[Records from a data source]
▬▬▬

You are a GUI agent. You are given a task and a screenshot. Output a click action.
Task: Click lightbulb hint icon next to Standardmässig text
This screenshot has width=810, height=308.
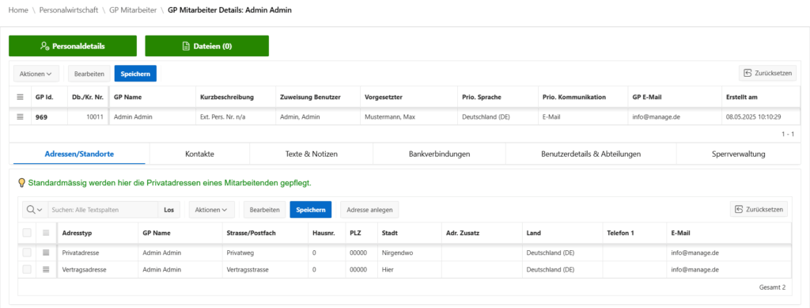tap(21, 182)
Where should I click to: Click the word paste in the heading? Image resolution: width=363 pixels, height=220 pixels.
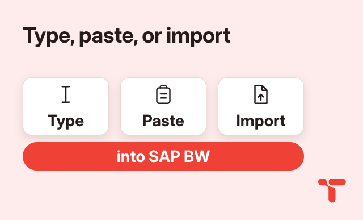point(108,38)
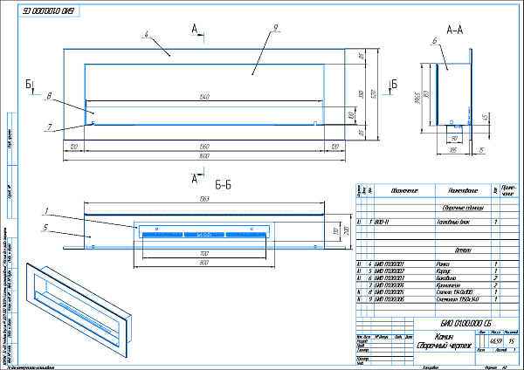Select the Рамка row in the parts list
This screenshot has width=524, height=370.
tap(441, 264)
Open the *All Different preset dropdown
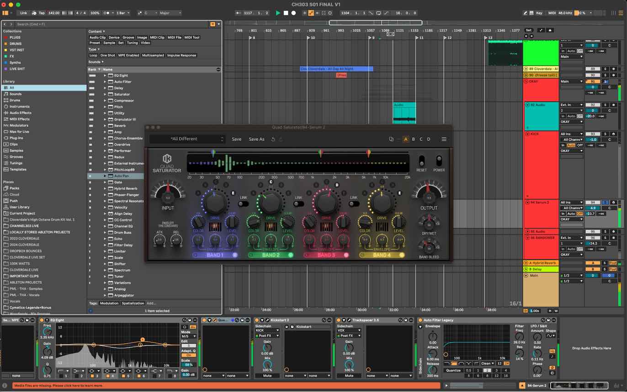Screen dimensions: 627x392 pyautogui.click(x=187, y=139)
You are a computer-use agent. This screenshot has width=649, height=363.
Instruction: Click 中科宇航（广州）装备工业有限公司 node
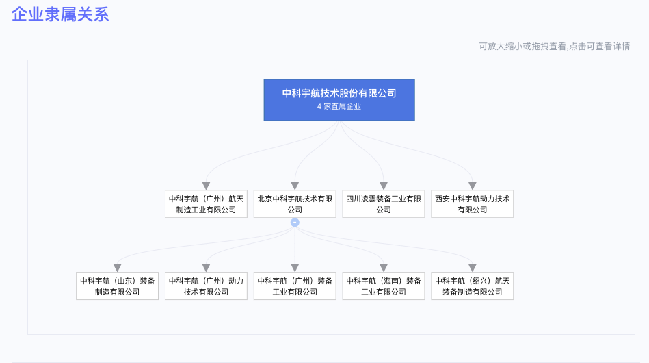[295, 286]
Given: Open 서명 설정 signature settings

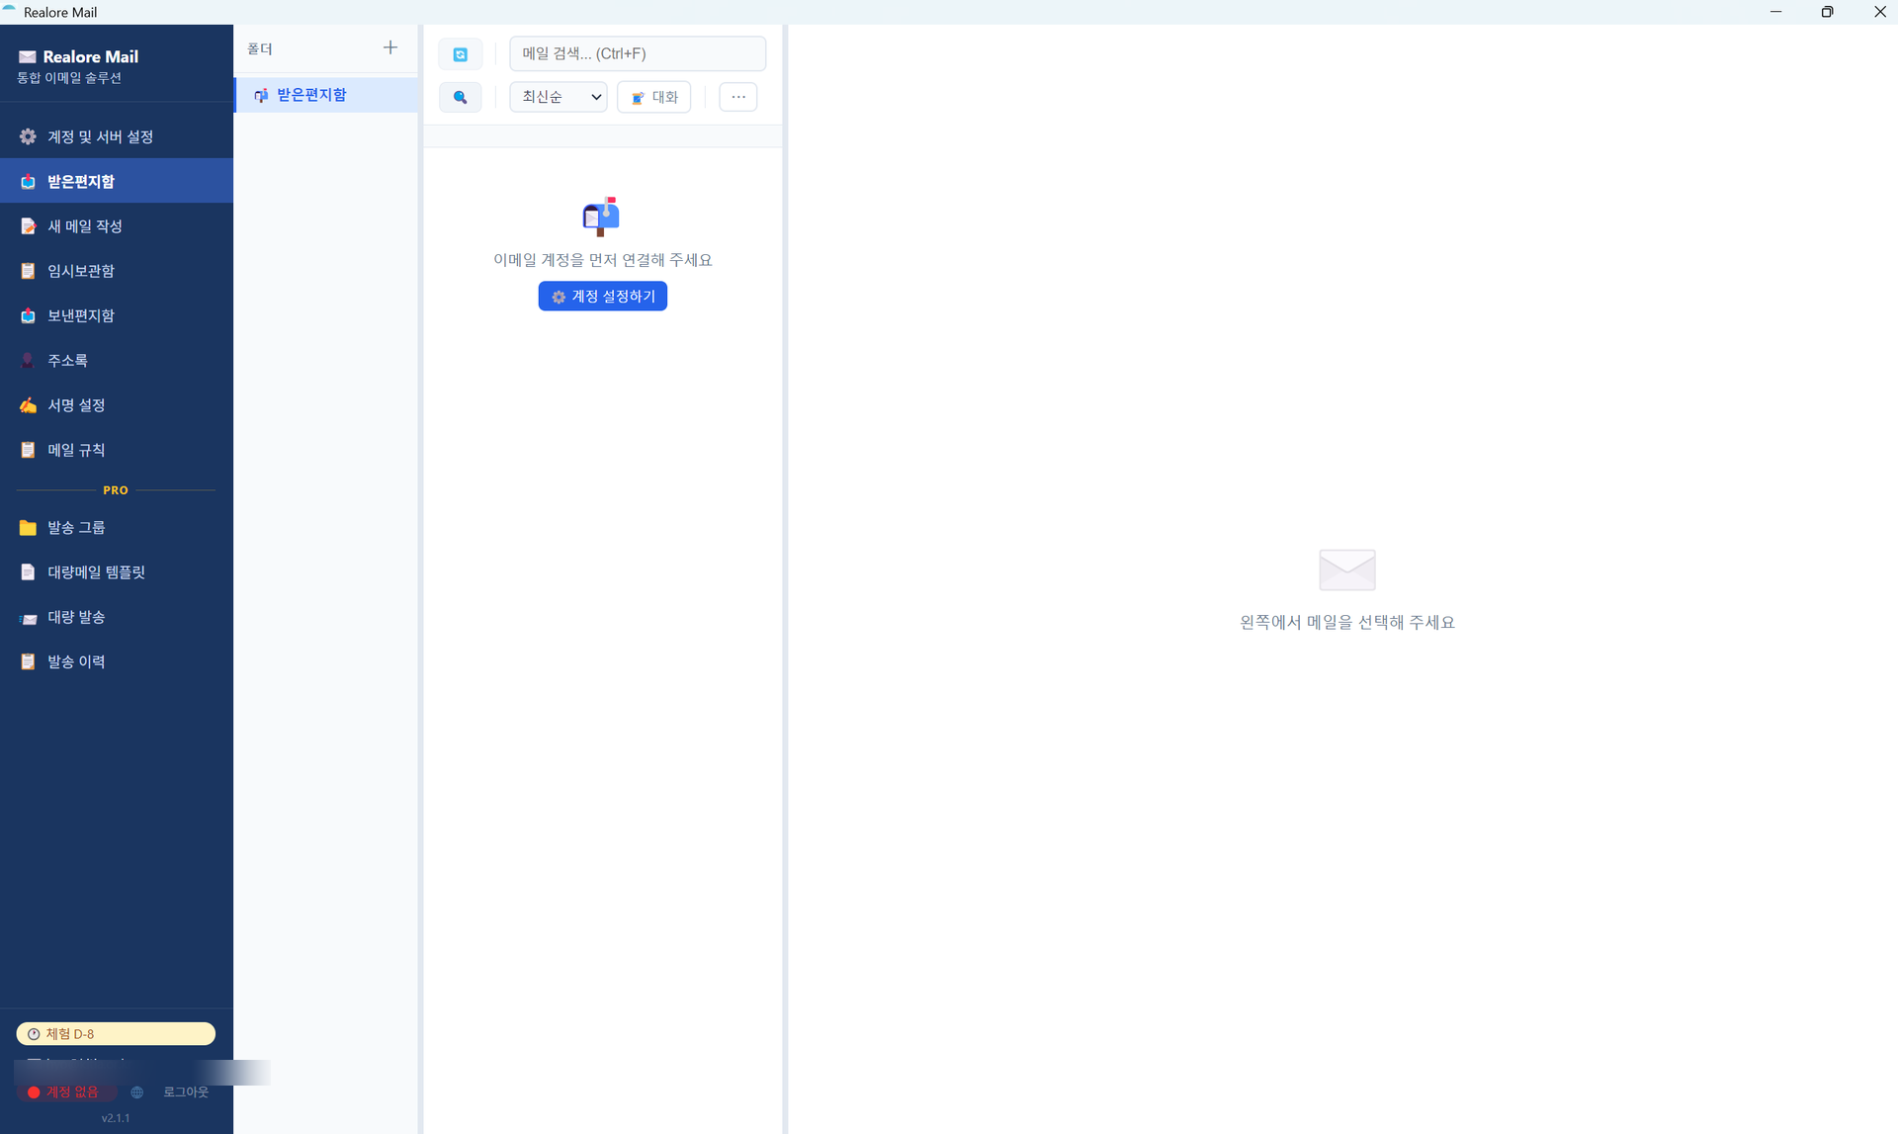Looking at the screenshot, I should point(117,405).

▬▬▬

**Task brief:** Please output all the records above exactly, leaving out every picture.

**Expected answer:**
You are a GUI agent. You are given a task and a screenshot. Output a click action.
Task: Click lightbulb hint icon next to Standardmässig text
This screenshot has width=810, height=308.
tap(21, 182)
Where should I click to: Click the word paste in the heading? Image resolution: width=363 pixels, height=220 pixels.
point(108,38)
Select the Рамка row in the parts list
This screenshot has width=524, height=370.
tap(441, 264)
Open the *All Different preset dropdown
Screen dimensions: 627x392 pyautogui.click(x=187, y=139)
You are a computer-use agent. This screenshot has width=649, height=363.
Instruction: Click 中科宇航（广州）装备工业有限公司 node
[295, 286]
Given: Open 서명 설정 signature settings

Looking at the screenshot, I should point(117,405).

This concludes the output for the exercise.